As I slowly approached my Finish Line the sun had set and the Outhouse was glowing from about 0.5 mile away. It looked like a lighthouse and again I chuckled to myself that I was running towards a bathroom. When I reached the outhouse, my big finish line, I realized that I was about 0.5 miles away from my car and without thinking decided to give myself one final push and keep going. As I got closer to my car I started thinking of Kristi running down the streets lined with people giving her high fives. I may or may not have lifted my right hand and pretended to give a supporter a high five! And then I may or may not have proceeded to use both hands to blow a huge kiss to all my fans, followed by the Rocky Run with both my arms raised above my head as I reached my car. Wow! 4 miles without stopping once. I couldn't believe it...I was so impressed with myself, I did it...and then to my horror, I heard a few snickers and right by my runway as I may or may not have been doing really embarrassing things, I saw a group of young skater boys laughing at me. Oh well...it's about the fame...not the shame!

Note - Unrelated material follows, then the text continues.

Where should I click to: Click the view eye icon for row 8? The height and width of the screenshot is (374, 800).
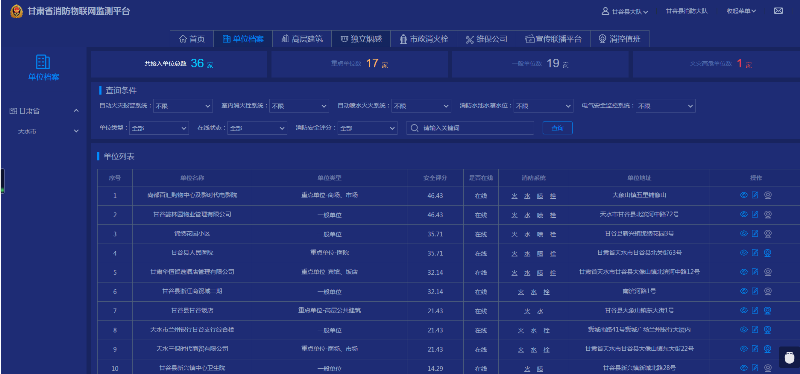coord(743,330)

So here is my picture (Thanks for the idea Kristi) showing off my mileage. I know it isn't much to you runners out there. But for me, today was a huge success. Thanks Kristi.

 

Please also notice that I had dinner simmering in a pot behind me. Two new accomplishments today. I ran 4 miles without stopping and I cooked dinner. REAL DINNER!

Peace Out!

3 comments:

everything pink! said...

Way to go!

this is just awesome!!!

i used to finish every training run and say "there is no way I could have run the 26 miles today" there was NEVER a day i trained that i felt like i could have done the race that day. Then i finally realized that I didn't have to run it any other day than the race. once i took this huge pressure off myself and started complimenting myself for what i was doing is when i really became the true me. I find myself now patting myself on the back for what i am doing and what i am trying to do and not be so hard on myself for days i may not do it.
but the beauty of your story is showing yourself what you can do. it is all mental girl. you doing what you did is because you pushed yourself mentally not physically.
you keep on practicing your arms in the air and who cares what those skater boys think!
You are going to have the best thanksgiving of your life!
way to go!

Anonymous said...

Yayayayaaayyayay!!! You are one amazing chick! Isn't that fun that the one and only inpirational Kristi left you a comment. I loved her story. It totally makes me feel like I could run a marathon too. If it makes you feel better, on my run yesterday, I was totally practicing my finishing a race with my arms in the air as I got closer to my apt. I'm sure people saw. This too was inpired by Kristi. You are going to do great on your Thanksgiving day run!

Team Hanni said...

WOOOOHOOOOO!!!!!! Kristi has inspired me to push a little harder too. My long run Saturday was completely filled with thoughts about her amazing marathon. Isn't she awesome? What an awesome gal to leave you a comment!!!

Seriously, Erin you are amazing! Your race on Thanksgiving is going to be the greatest! I can't wait to hear all about it.

What's for dinner? I'm sure it was fabulous!